--- Begin ---

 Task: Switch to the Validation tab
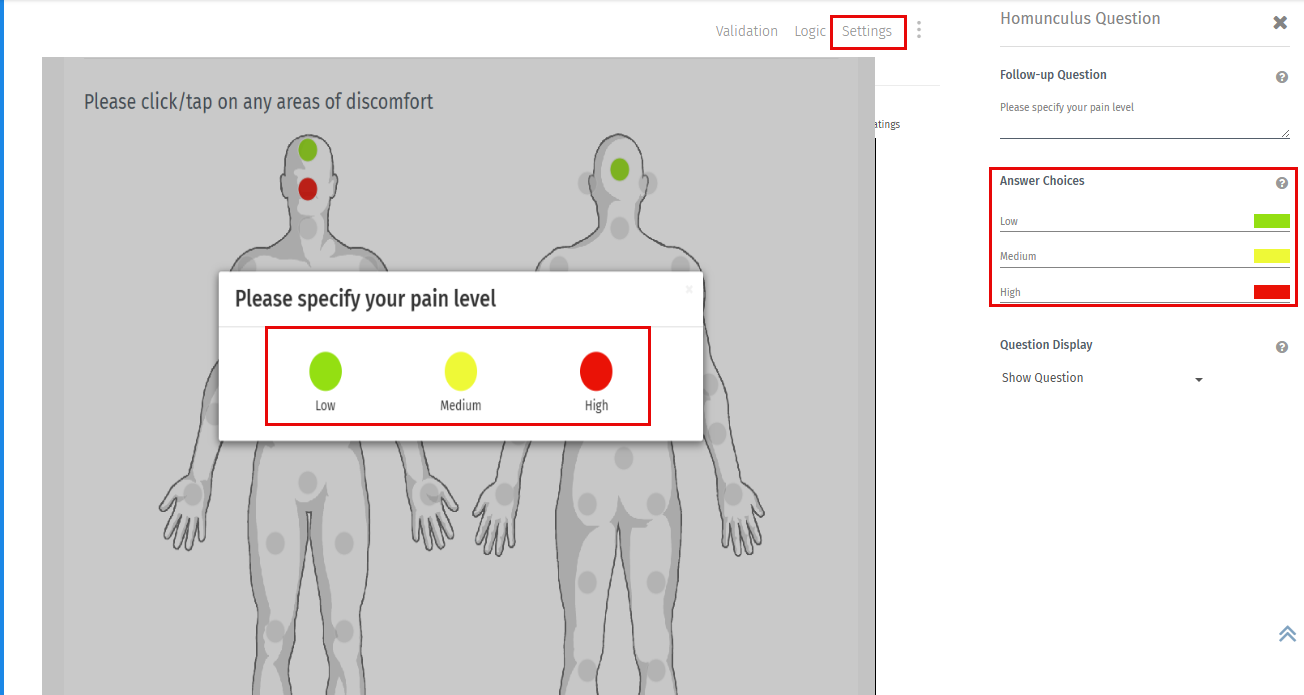click(746, 31)
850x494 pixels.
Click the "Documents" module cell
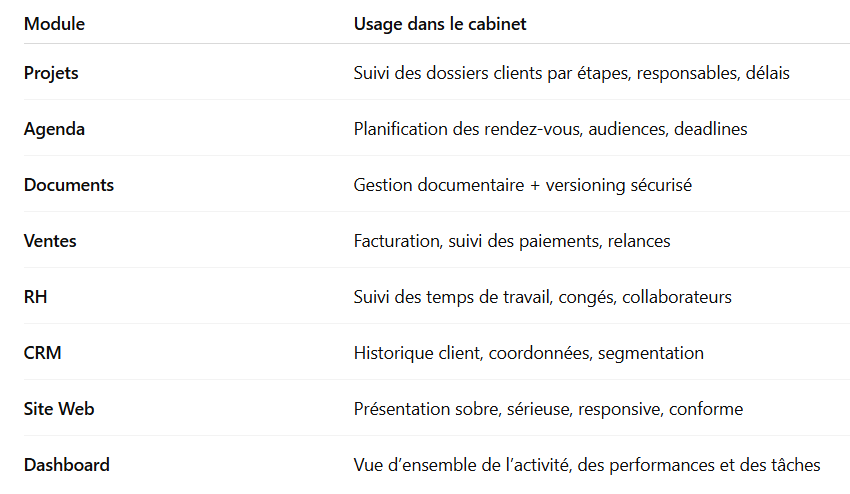(x=69, y=185)
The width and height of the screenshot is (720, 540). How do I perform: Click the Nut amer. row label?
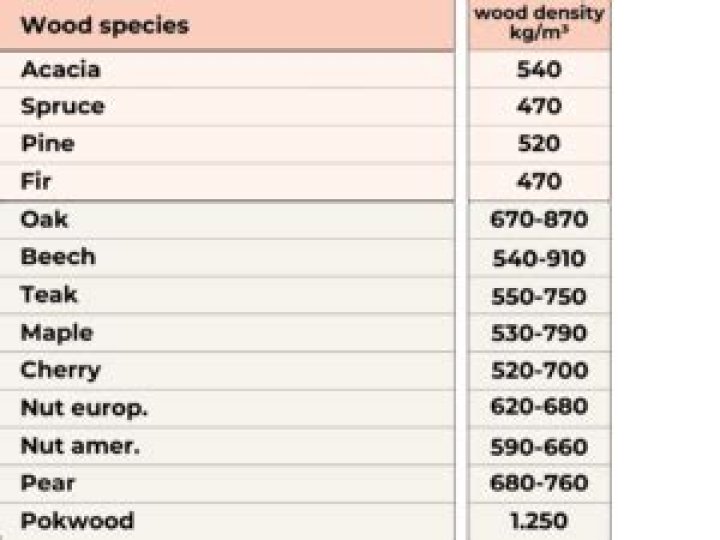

--- End ---

-- What is expected --
Copy the records above word for word, line by line, leaving out the pictures.

-- Correct response --
 Task: Switch to the Validation tab
click(746, 31)
850x494 pixels.
Click the "Documents" module cell
(x=69, y=185)
The width and height of the screenshot is (720, 540). How do I perform: Click the Nut amer. row label?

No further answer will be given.